== What is expected ==
In the data below, one line contains "Главная (40, 373)" and a later one contains "Cпециальная оценка условий". Print both, with every line between them, exactly and alone.

== Data records ==
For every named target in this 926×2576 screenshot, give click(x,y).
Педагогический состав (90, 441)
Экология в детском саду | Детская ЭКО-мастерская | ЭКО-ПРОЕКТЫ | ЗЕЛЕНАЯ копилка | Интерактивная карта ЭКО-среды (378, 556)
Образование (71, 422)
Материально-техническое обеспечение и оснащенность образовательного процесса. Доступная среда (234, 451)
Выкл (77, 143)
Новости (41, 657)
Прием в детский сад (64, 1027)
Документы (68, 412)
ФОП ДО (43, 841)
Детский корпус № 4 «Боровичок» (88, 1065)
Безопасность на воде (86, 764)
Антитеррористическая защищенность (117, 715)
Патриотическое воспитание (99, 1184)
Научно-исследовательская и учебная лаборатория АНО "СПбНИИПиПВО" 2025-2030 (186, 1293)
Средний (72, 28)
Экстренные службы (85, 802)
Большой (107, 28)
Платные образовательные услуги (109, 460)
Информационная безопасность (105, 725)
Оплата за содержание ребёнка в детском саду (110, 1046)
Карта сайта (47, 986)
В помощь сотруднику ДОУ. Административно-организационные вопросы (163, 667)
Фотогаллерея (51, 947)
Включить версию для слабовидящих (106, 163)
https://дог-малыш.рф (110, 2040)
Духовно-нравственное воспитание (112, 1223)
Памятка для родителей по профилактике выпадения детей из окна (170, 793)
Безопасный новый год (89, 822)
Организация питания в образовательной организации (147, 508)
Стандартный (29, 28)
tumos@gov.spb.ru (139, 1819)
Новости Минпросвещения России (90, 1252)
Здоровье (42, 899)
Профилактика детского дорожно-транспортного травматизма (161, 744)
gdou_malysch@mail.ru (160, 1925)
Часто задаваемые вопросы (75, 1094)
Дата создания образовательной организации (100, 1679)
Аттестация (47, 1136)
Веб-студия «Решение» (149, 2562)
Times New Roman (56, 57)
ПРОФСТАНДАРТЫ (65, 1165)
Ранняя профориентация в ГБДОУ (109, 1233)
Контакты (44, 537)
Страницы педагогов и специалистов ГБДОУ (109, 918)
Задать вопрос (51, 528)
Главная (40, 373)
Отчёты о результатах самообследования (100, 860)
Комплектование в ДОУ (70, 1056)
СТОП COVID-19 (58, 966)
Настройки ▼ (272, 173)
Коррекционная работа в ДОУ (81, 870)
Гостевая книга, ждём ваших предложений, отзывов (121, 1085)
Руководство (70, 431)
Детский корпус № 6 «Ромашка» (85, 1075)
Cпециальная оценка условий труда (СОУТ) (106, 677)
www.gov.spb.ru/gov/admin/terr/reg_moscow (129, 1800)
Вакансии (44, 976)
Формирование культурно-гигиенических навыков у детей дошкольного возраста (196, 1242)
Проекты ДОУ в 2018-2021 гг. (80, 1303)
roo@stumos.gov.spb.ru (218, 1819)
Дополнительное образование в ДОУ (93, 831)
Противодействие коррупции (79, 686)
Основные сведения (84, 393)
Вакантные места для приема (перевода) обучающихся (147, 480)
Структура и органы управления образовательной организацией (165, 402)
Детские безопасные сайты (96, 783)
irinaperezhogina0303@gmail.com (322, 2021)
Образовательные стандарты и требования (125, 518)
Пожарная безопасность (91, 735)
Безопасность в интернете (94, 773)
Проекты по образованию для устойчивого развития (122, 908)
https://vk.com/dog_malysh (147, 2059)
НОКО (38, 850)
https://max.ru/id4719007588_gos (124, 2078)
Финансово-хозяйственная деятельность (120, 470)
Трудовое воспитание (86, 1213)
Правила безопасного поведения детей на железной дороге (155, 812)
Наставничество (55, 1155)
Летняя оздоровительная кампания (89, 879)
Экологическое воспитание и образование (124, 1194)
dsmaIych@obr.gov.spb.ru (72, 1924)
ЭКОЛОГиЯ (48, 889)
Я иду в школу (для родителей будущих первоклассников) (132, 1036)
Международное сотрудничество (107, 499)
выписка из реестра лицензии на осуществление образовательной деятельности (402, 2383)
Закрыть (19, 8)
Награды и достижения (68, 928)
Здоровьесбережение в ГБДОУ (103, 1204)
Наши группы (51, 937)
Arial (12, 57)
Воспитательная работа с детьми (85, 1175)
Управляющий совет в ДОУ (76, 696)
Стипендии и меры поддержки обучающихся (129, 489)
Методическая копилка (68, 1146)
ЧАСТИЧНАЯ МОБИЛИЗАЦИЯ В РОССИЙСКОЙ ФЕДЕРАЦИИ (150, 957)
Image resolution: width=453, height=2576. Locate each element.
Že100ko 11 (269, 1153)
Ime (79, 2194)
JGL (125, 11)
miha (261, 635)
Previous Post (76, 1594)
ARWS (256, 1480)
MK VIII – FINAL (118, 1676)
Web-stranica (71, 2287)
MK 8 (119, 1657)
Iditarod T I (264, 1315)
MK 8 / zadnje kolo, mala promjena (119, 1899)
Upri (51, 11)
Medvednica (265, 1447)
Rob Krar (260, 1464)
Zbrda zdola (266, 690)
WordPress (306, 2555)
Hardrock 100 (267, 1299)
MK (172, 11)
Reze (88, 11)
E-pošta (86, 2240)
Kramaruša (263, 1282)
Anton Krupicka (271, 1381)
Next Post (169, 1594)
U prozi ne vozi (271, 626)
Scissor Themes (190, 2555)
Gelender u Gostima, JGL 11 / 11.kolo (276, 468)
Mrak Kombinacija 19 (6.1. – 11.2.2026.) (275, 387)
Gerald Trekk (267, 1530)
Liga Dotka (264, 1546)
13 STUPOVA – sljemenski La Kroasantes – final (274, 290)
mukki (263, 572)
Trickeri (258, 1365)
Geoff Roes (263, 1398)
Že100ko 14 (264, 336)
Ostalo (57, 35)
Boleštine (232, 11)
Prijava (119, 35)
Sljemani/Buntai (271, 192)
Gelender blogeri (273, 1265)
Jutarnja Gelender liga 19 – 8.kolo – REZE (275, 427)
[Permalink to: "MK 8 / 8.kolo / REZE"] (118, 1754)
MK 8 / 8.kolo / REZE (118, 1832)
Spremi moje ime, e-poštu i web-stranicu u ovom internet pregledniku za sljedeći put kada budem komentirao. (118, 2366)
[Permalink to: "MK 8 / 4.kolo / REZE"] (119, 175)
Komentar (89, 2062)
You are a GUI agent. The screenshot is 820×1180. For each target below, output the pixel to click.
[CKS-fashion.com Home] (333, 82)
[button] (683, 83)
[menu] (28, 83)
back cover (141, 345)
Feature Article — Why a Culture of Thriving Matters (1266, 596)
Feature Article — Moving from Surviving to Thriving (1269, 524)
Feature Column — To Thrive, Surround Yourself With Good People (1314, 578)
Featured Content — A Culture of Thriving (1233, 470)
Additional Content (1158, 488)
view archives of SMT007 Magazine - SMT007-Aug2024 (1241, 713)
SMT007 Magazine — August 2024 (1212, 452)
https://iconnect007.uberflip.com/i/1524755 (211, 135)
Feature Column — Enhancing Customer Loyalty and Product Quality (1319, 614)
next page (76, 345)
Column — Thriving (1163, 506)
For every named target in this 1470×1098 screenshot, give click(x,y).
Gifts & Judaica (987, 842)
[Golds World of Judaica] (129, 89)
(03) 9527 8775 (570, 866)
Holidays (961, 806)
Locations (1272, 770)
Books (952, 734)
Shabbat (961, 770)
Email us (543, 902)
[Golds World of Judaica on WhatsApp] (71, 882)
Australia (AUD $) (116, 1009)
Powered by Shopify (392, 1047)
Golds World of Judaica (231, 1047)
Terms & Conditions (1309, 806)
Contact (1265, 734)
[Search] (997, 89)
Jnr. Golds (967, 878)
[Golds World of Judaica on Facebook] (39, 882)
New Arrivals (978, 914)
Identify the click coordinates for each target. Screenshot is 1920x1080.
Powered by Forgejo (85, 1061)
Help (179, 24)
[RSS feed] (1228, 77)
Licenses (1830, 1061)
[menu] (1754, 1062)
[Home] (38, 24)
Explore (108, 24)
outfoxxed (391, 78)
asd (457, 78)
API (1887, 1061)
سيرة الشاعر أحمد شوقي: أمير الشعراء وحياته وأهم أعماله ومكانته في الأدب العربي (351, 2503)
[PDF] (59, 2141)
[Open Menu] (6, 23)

== Response area ==
Главная (40, 373)
Отчёты о результатах самообследования (100, 860)
Комплектование в ДОУ (70, 1056)
СТОП COVID-19 (58, 966)
Настройки ▼ (272, 173)
Коррекционная работа в ДОУ (81, 870)
Гостевая книга, ждём ваших предложений, отзывов (121, 1085)
Руководство (70, 431)
Детский корпус № 6 «Ромашка» (85, 1075)
Cпециальная оценка условий труда (СОУТ) (106, 677)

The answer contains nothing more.